If we are to apply this sure principle to Mary's case, “according to your faith be it unto you,” then Mary must surely wear the crown as the mother of all who believe on her Son. If Abraham's faith has made him the father of all who believe, surely Mary's faith entitles her to be called their mother. If the converse of our Lord's words holds true, that no mighty work is done where there is unbelief; if we may safely reason that where there has been a mighty work done there must have been a corresponding and a co-operating faith; then I do not think we can easily overestimate the measure of Mary's faith. If this was the greatest work ever wrought by the power and the grace of Almighty God among the children of men, and if Mary's faith entered into it at all, then how great her faith must have been! Elisabeth saw with wonder and with worship how great it was. She saw the unparalleled grace that had come to Mary, and she had humility and magnanimity enough to acknowledge it. “Blessed art thou among women: Blessed is she that believed: for there shall be a performance of those things which were told her from the Lord.” “Blessed is she that believed,” said Elisabeth, no doubt with some sad thoughts about herself and about her dumb husband sitting beside her. “Blessed is the womb that bare thee,” cried on another occasion a nameless but a true woman, as her speech bewrayeth her, “and the paps which thou hast sucked.” But our Lord answered her, and said, “Yea rather, blessed are they that hear the word of God, and keep it.” And again, “Whosoever shall do the will of my Father which is in heaven, the same is my brother, and sister, and mother.”

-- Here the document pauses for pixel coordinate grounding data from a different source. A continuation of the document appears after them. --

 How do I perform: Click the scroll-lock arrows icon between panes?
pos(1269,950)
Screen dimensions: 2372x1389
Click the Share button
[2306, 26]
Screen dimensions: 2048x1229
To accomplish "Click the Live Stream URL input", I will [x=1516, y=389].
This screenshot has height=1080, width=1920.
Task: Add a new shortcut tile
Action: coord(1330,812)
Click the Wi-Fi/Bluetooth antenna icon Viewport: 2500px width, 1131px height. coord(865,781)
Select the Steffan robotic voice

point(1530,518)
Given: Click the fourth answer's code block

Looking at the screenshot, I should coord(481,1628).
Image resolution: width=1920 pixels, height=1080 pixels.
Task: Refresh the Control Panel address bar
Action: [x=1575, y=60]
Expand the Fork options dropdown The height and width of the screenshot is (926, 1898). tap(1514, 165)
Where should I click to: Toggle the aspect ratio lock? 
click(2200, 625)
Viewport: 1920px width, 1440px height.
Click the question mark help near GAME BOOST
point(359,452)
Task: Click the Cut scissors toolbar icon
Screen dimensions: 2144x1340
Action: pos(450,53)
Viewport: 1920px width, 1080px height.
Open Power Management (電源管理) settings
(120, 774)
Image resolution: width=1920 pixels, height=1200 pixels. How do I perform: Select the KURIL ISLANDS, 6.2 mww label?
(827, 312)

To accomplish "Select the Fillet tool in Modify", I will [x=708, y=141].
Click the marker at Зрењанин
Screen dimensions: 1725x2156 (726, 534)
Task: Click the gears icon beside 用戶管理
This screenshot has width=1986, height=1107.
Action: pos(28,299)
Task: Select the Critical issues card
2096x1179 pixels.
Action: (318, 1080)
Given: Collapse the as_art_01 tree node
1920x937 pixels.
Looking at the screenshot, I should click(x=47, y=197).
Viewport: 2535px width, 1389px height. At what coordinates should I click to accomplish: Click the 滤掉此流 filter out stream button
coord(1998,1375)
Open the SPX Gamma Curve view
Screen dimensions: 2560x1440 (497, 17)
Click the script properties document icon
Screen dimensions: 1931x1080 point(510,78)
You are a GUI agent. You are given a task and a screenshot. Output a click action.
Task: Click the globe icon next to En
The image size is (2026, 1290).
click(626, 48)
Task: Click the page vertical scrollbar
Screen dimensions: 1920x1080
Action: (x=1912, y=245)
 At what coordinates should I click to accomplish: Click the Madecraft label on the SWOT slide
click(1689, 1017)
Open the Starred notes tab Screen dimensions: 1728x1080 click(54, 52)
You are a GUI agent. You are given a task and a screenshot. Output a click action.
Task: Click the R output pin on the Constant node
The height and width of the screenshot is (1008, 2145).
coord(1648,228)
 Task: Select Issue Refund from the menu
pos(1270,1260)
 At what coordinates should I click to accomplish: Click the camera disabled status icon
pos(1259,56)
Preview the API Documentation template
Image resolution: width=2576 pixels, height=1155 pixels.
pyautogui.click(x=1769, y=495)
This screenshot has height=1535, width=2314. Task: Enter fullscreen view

I remember well one conversation that Dr. Martineau and I had concerning the nature of religious faith. I told my friend the old story of the schoolboy or schoolgirl who defined faith as “the power we have of still believing what we know to be untrue.” He laughed very heartily at this unintentionally sarcastic definition; and he declared that the state of mind implied by it is a wholly impossible one. In this opinion he was in full agreement with the view of his old acquaintance, Dr. Thirlwall, Bishop of St. David's, who considered that belief, as regards abstract or purely speculative matters, is entirely involuntary, and therefore looked on the “impious threats”-as he called them-of the Athanasian Creed as quite meaningless. I think, however, that many people really have a power of believing in some degree what they suspect to be untrue. Some men deliberately suppress their doubts, and turn their thoughts exclusively to such considerations as favour their cherished convictions. Professor Huxley seems habitually to have looked on religious faith as a more or less discreditable state of mind, as a kind of unwarranted prejudice, as an effect of intellectual indolence. He regarded doubt as a kind of beneficent demon sent to trouble the stagnant waters of stupid conventionalism. Some doubt unquestionably is of this sort. St. Augustine thought that none really believe deeply save those who have first doubted profoundly. Yet there is also much truth in the teaching of Coleridge, who declared that there never was a real faith in Christ which did not in some measure expand the intellect, whilst simplifying the desires. In moral and spiritual matters Martineau certainly thought that a man's character largely determines his belief, that we must be pure in heart if we would in any degree know God. On this subject he agreed with Pascal that divine truths must to some extent pass through our hearts on their way into our intellects.1 [Note: A. H. Craufurd, Recollections of James Martineau, 37.]